→ What you should do
An exact copy of every record is required.

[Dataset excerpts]

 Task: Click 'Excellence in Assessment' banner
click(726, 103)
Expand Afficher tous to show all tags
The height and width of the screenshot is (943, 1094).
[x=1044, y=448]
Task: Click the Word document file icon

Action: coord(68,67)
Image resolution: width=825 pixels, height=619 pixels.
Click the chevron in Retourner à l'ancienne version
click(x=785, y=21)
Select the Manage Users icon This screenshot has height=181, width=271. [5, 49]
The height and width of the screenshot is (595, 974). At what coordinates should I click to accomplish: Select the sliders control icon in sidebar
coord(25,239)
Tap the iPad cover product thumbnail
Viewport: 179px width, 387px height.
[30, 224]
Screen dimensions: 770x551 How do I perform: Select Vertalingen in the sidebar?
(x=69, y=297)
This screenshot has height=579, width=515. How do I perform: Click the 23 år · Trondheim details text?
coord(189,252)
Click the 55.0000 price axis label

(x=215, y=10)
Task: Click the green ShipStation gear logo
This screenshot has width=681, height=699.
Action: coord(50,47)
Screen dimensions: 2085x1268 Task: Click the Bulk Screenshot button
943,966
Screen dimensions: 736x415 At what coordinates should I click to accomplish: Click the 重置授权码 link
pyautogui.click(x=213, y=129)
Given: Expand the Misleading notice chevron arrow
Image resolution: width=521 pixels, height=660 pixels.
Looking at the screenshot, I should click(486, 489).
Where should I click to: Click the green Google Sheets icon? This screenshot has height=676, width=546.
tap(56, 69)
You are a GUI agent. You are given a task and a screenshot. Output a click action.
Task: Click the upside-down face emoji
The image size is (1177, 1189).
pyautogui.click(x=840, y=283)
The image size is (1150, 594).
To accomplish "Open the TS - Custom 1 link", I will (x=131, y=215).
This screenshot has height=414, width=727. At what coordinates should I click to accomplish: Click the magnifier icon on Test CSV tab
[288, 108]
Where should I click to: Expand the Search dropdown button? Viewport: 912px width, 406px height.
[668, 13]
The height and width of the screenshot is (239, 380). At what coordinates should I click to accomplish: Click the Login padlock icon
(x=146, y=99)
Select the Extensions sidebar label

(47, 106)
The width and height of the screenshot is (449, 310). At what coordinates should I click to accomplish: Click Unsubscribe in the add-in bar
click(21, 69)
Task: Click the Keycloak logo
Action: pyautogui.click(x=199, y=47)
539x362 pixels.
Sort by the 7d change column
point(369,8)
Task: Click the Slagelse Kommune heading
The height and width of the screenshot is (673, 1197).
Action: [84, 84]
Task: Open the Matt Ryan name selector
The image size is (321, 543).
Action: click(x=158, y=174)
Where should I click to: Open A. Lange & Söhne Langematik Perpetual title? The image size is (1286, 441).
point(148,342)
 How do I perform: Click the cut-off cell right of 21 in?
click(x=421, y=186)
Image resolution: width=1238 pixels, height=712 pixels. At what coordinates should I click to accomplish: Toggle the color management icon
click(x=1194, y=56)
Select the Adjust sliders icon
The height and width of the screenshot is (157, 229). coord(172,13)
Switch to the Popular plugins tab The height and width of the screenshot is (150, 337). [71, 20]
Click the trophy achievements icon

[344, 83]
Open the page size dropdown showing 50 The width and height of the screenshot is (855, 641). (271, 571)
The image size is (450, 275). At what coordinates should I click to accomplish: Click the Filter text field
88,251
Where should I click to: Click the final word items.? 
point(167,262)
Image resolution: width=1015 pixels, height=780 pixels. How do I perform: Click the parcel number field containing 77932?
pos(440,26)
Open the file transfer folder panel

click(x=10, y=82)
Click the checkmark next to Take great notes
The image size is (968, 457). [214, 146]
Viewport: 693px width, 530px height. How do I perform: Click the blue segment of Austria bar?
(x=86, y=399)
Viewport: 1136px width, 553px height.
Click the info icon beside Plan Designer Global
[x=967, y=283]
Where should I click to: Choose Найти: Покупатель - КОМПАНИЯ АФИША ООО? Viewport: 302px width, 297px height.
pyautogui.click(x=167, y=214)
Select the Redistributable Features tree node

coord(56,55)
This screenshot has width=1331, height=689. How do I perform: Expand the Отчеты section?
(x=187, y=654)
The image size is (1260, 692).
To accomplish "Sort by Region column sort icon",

→ Task solution
 Task: Click 'Excellence in Assessment' banner
click(726, 103)
Expand Afficher tous to show all tags
The height and width of the screenshot is (943, 1094).
[x=1044, y=448]
Task: Click the Word document file icon

Action: coord(68,67)
Image resolution: width=825 pixels, height=619 pixels.
Click the chevron in Retourner à l'ancienne version
click(x=785, y=21)
Select the Manage Users icon This screenshot has height=181, width=271. [5, 49]
The height and width of the screenshot is (595, 974). At what coordinates should I click to accomplish: Select the sliders control icon in sidebar
coord(25,239)
Tap the iPad cover product thumbnail
Viewport: 179px width, 387px height.
[30, 224]
Screen dimensions: 770x551 How do I perform: Select Vertalingen in the sidebar?
(x=69, y=297)
This screenshot has height=579, width=515. How do I perform: Click the 23 år · Trondheim details text?
coord(189,252)
Click the 55.0000 price axis label

(x=215, y=10)
Task: Click the green ShipStation gear logo
This screenshot has width=681, height=699.
Action: coord(50,47)
Screen dimensions: 2085x1268 Task: Click the Bulk Screenshot button
943,966
Screen dimensions: 736x415 At what coordinates should I click to accomplish: Click the 重置授权码 link
pyautogui.click(x=213, y=129)
Given: Expand the Misleading notice chevron arrow
Image resolution: width=521 pixels, height=660 pixels.
Looking at the screenshot, I should click(486, 489).
Where should I click to: Click the green Google Sheets icon? This screenshot has height=676, width=546.
tap(56, 69)
You are a GUI agent. You are given a task and a screenshot. Output a click action.
Task: Click the upside-down face emoji
The image size is (1177, 1189).
pyautogui.click(x=840, y=283)
The image size is (1150, 594).
To accomplish "Open the TS - Custom 1 link", I will (x=131, y=215).
This screenshot has height=414, width=727. At what coordinates should I click to accomplish: Click the magnifier icon on Test CSV tab
[288, 108]
Where should I click to: Expand the Search dropdown button? Viewport: 912px width, 406px height.
[668, 13]
The height and width of the screenshot is (239, 380). At what coordinates should I click to accomplish: Click the Login padlock icon
(x=146, y=99)
Select the Extensions sidebar label

(47, 106)
The width and height of the screenshot is (449, 310). At what coordinates should I click to accomplish: Click Unsubscribe in the add-in bar
click(21, 69)
Task: Click the Keycloak logo
Action: pyautogui.click(x=199, y=47)
539x362 pixels.
Sort by the 7d change column
point(369,8)
Task: Click the Slagelse Kommune heading
The height and width of the screenshot is (673, 1197).
Action: [84, 84]
Task: Open the Matt Ryan name selector
The image size is (321, 543).
Action: click(x=158, y=174)
Where should I click to: Open A. Lange & Söhne Langematik Perpetual title? The image size is (1286, 441).
point(148,342)
 How do I perform: Click the cut-off cell right of 21 in?
click(x=421, y=186)
Image resolution: width=1238 pixels, height=712 pixels. At what coordinates should I click to accomplish: Toggle the color management icon
click(x=1194, y=56)
Select the Adjust sliders icon
The height and width of the screenshot is (157, 229). coord(172,13)
Switch to the Popular plugins tab The height and width of the screenshot is (150, 337). [71, 20]
Click the trophy achievements icon

[344, 83]
Open the page size dropdown showing 50 The width and height of the screenshot is (855, 641). (271, 571)
The image size is (450, 275). At what coordinates should I click to accomplish: Click the Filter text field
88,251
Where should I click to: Click the final word items.? 
point(167,262)
Image resolution: width=1015 pixels, height=780 pixels. How do I perform: Click the parcel number field containing 77932?
pos(440,26)
Open the file transfer folder panel

click(x=10, y=82)
Click the checkmark next to Take great notes
The image size is (968, 457). [214, 146]
Viewport: 693px width, 530px height. How do I perform: Click the blue segment of Austria bar?
(x=86, y=399)
Viewport: 1136px width, 553px height.
Click the info icon beside Plan Designer Global
[x=967, y=283]
Where should I click to: Choose Найти: Покупатель - КОМПАНИЯ АФИША ООО? Viewport: 302px width, 297px height.
pyautogui.click(x=167, y=214)
Select the Redistributable Features tree node

coord(56,55)
This screenshot has width=1331, height=689. How do I perform: Expand the Отчеты section?
(x=187, y=654)
The image size is (1260, 692).
To accomplish "Sort by Region column sort icon",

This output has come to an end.